Con la sua proposta, l’ex primario di Medicina Riabilitativa all'ospedale Morgagni-Pierantoni e da tempo ambasciatore della RBC nel mondo, non fa altro che richiamare i Protocolli di Educazione Terapeutica dedicati alle persone in fase di recupero post-infezione da Covid-19, proposti da Simfer-Società Italiana di Medicina Fisica e Alternativa.

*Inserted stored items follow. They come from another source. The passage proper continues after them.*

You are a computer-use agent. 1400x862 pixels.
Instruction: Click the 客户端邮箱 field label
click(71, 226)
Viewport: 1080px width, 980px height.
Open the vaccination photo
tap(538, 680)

“La disabilità – dichiara Pestelli - è già di per sé una fonte di mancata partecipazione alle attività quotidiane per quanti ne sono affetti e per i famigliari. Il Coronavirus ha accentuato l’isolamento di persone che, in questo momento, per ragioni evidenti non possono uscire di casa e che hanno visto i loro servizi sospesi a causa della chiusura delle attività ambulatoriali di riabilitazione, sia pubbliche che private.

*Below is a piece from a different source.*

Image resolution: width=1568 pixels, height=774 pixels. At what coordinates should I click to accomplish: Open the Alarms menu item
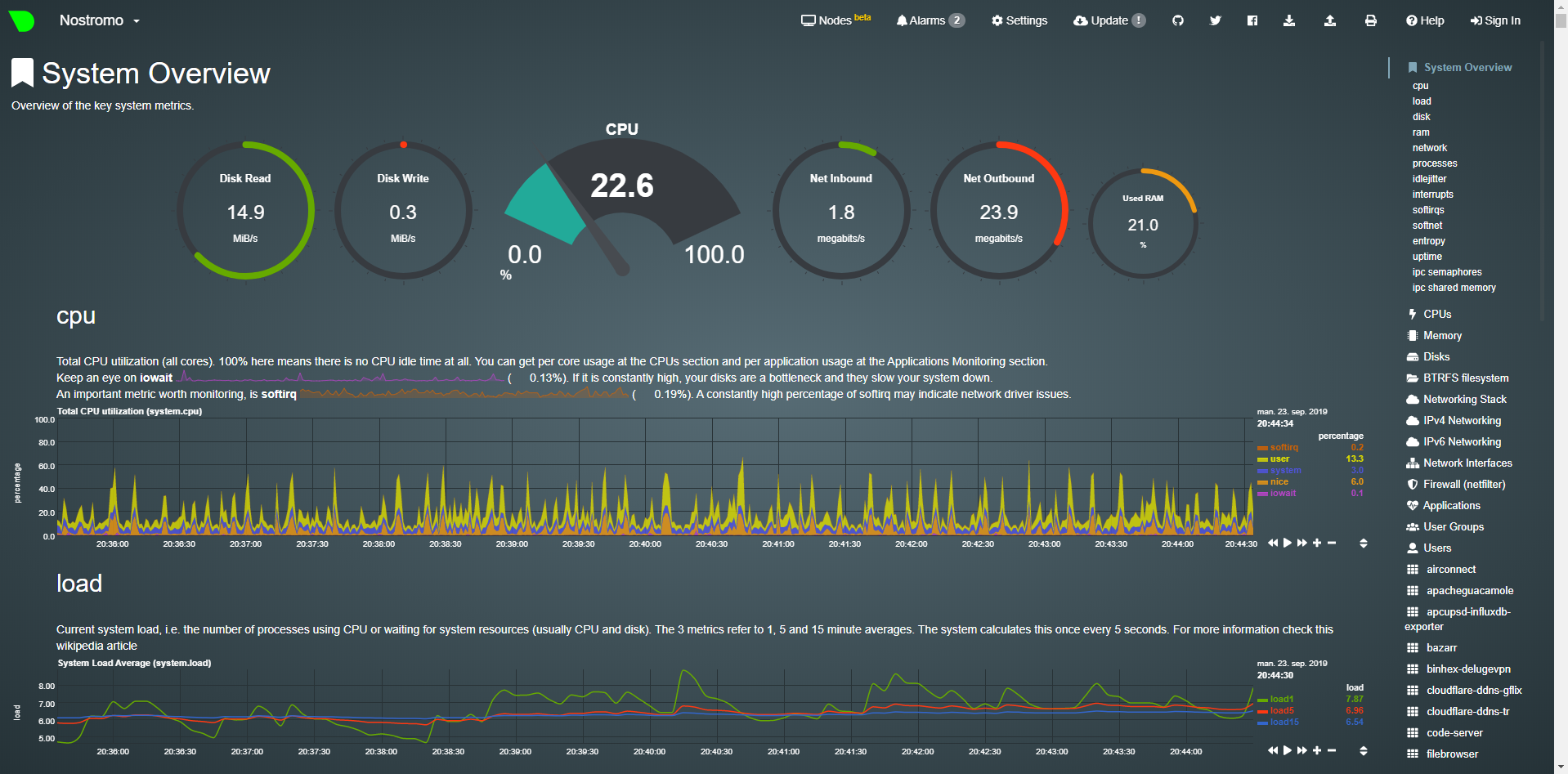[x=930, y=20]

Nell’emergenza del Covid19 ci si trova nella stessa situazione dei post terremoti o tsunami, o nelle emergenze umanitarie conseguenti ad eventi bellici”. Ribadito che la Rbc è un aiuto fattivo tramite volontari per ritornare ad una vita normale, occorre distinguere le persone che, al momento dello scoppio epidemico, stavano già facendo un percorso riabilitativo, da altre che, per motivi di malattia o lesioni secondarie all’evento, sono costrette ad un periodo di “fermo”.

I presìdi forlivesi di offerta continuativa della Rbc, tutti coordinati da Pestelli ma sospesi già da febbraio, sono il nucleo originario di Santa Maria Nuova di Bertinoro, presso l’Associazione Ricci e Matteucci, il Salone parrocchiale di San Paolo Apostolo e il nuovo Centro di Riattivazione Comunitaria di Barisano, operativo da novembre. "Sia i soggetti già sottoposti a RBC che i convalescenti da Covid19 – precisa Pestelli - avrebbero bisogno di attività riabilitative tempestive ed applicabili, in grado di sopperire alla mancanza di movimento e alla ripresa di una funzione".

"Per quanti escono dal Coronavirus – continua lo specialista – una volta cessate le misure di contenimento sarà importante effettuare esercizi per mantenere una buona muscolatura dei muscoli della gabbia toracica, ma anche per favorire, soprattutto nei momenti della convalescenza, la funzione respiratoria e gli scambi di ossigeno". Questo varrà sia per i ricoverati che per le persone poste in quarantena.

"Dobbiamo ricordarci – conclude Pestelli - che queste persone devono ritornare ad una normale vita attiva di partecipazione sociale, per cui necessitano anche di riattivazione motoria".